Der «Krieg um Talente»

Darum tobt nun der «Krieg um Talente». Am 7. November lädt H+ unter dem provokativen Titel «War for Talents» in Bern zu einem Kongress zum Thema Personalmangel ein. Darin geht's um weit mehr als die gegenwärtig Furore machenden Ablöseprämien.

Oda Santé, die Dachorganisation der Gesundheitsberufe, geht davon aus, dass pro Jahr rund 5000 Fachkräfte zu wenig ausgebildet werden. Während beim Einstiegsberuf Fachpersonen Gesundheit mittlerweile die Talsohle durchschritten sei, klaffe die Lücke bei Spezialisten nach wie vor, führt Petra Wittwer-Bernhard aus. Henriette Schmid, Bereichsleiterin Weiter- und Ausbildung am Inselspital, ortet eine Ursache auch darin, dass nach relativ langer Ausbildung eine nicht besonders gut bezahlte, anforderungsreiche Arbeit wartet.

Neuer Anreiz für Spitäler

Der Turnaround ist zwar nicht geschafft, aber zumindest eingeleitet. Dies erstens mit der neuen Bildungssystematik, die zu jedem Abschluss eine direkt anschliessende Weiterbildung anbietet. Die Reform brachte endlich auch eidgenössisch anerkannte Pflegeberufsabschlüsse.

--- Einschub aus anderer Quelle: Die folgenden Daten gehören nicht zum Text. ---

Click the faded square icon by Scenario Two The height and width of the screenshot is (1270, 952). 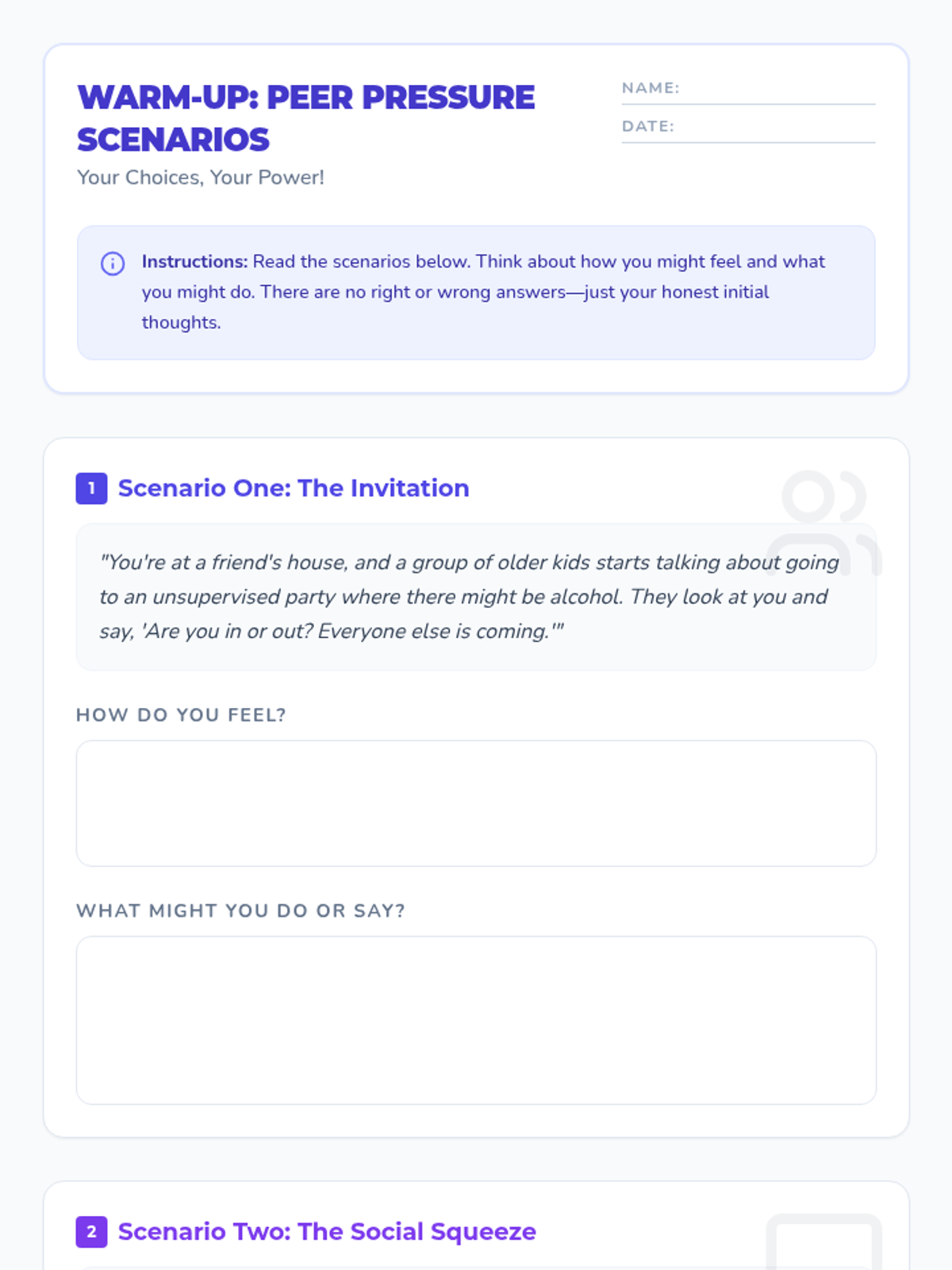824,1244
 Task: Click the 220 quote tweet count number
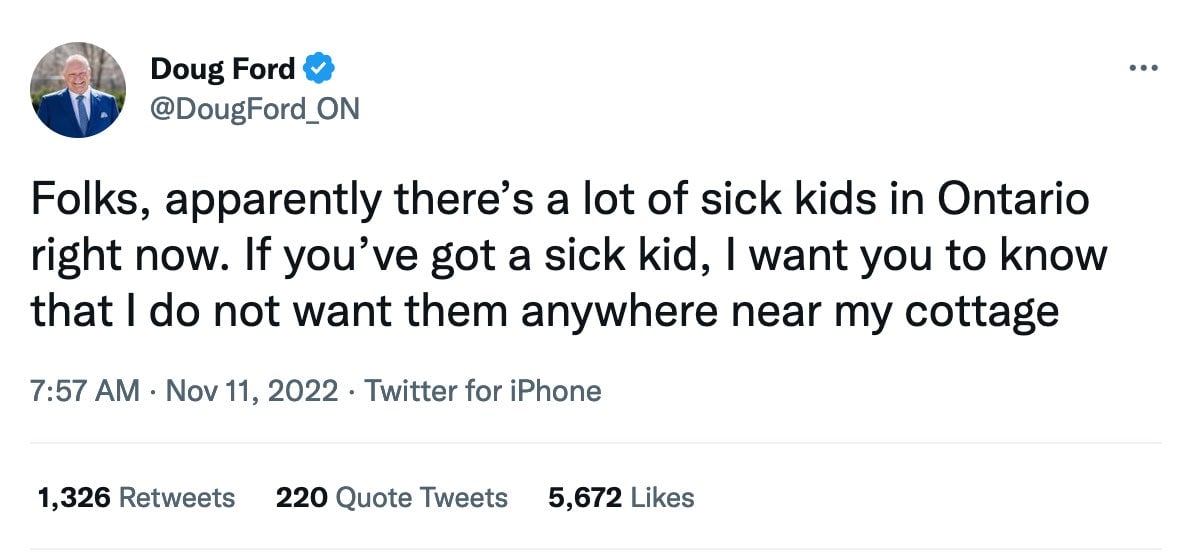coord(301,497)
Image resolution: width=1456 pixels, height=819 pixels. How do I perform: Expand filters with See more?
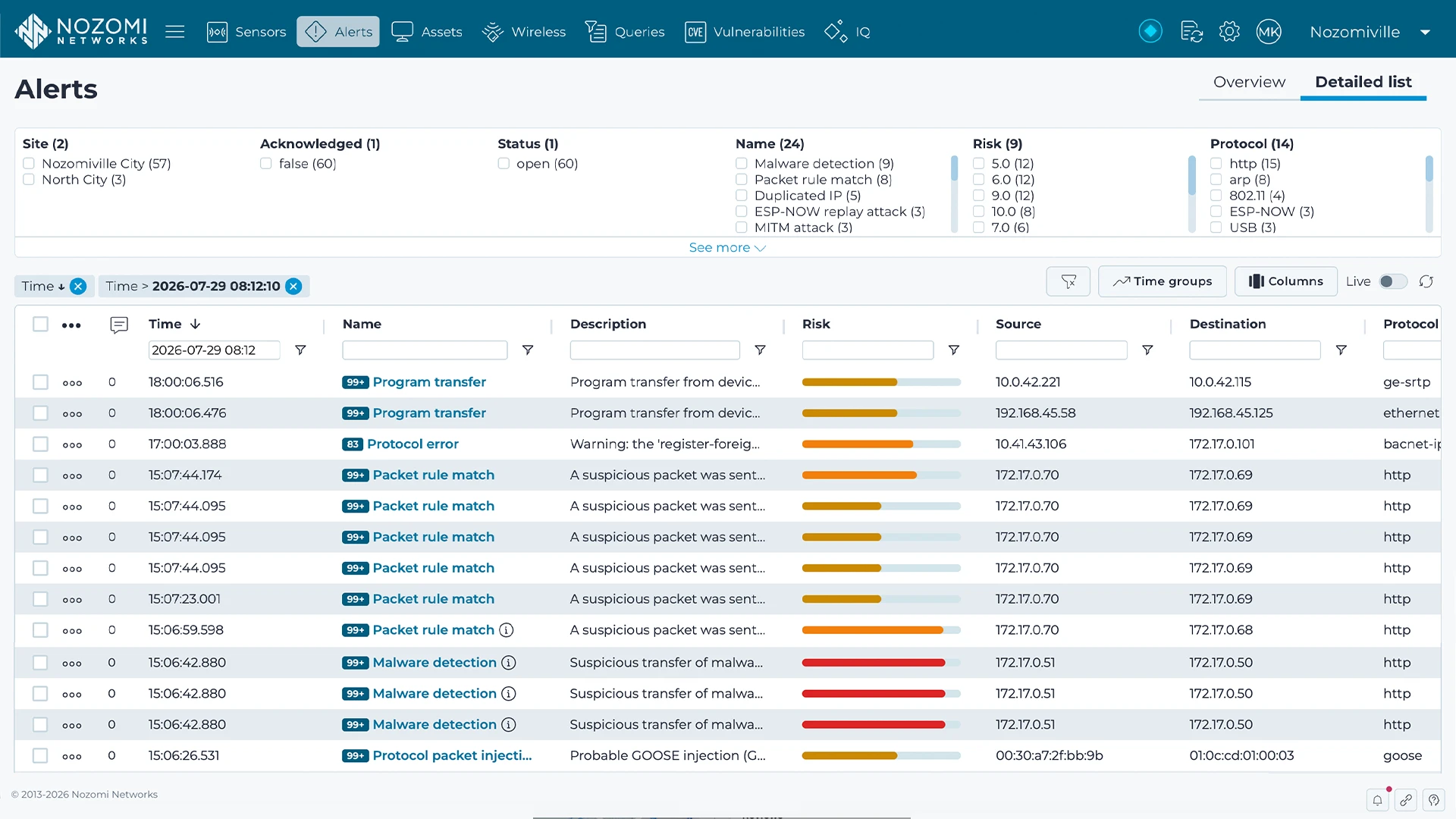727,248
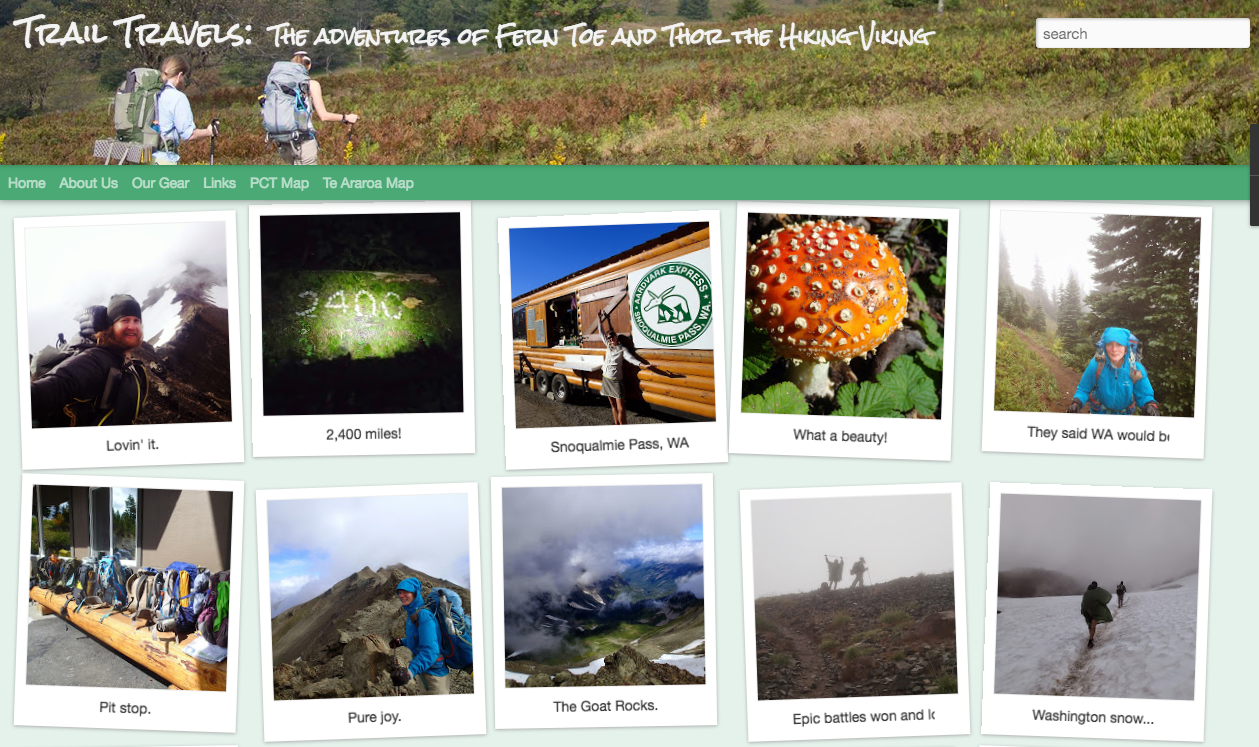Open the "Pure joy." photo
The image size is (1259, 747).
point(371,596)
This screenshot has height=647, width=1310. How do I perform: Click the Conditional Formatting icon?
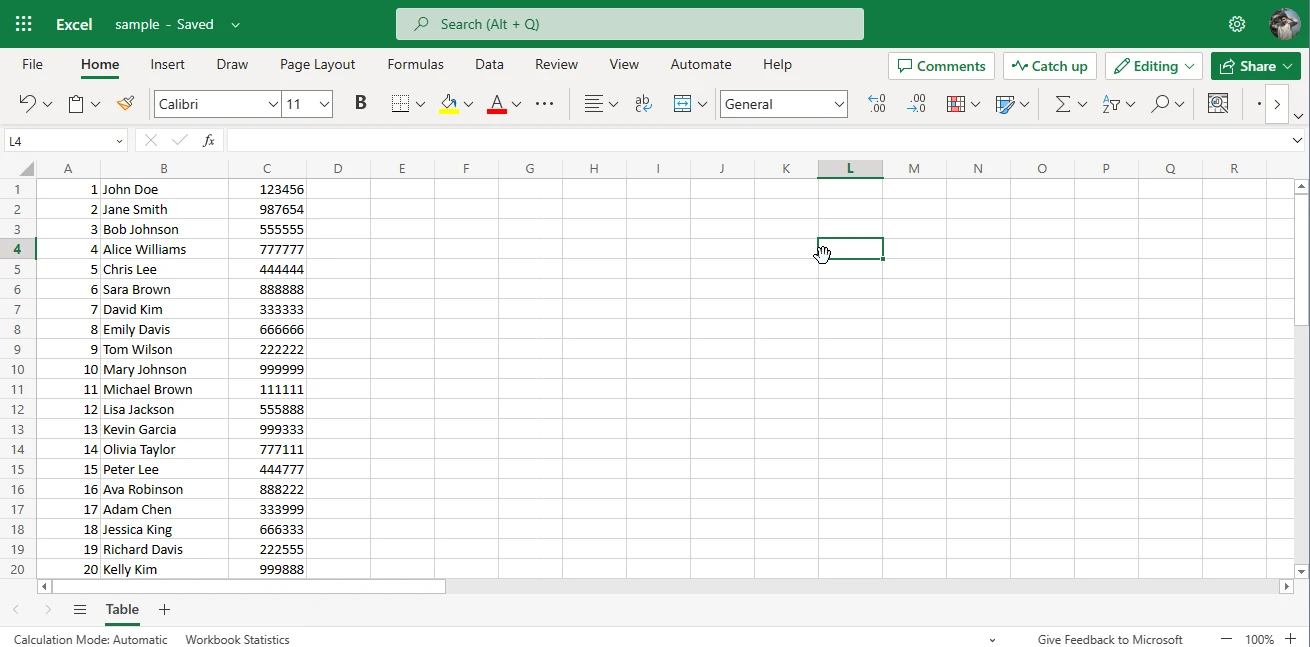(x=955, y=104)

Seit 2012 besteht für Spitäler zweitens auch der Anreiz, Ausbildungsplätze anzubieten: Sie können die daraus entstehenden Kosten geltend machen. Noch einen Schritt weiter geht der Kanton Bern. Im sogenannten «Berner Modell» werden Betriebe, die Kantonsgeld erhalten, sogar zur Ausbildung verpflichtet. Wer die Vorgaben nicht erfüllt, muss einen Malus bezahlen. Das stösst nicht überall auf Gegenliebe. Die Meinungen in der Branche sind geteilt, ob es neben dem Zuckerbrot auch die Peitsche braucht.

Drittens werden ständig neue Ausbildungsgänge entwickelt, um Wieder- und Quereinsteigerinnen abzuholen.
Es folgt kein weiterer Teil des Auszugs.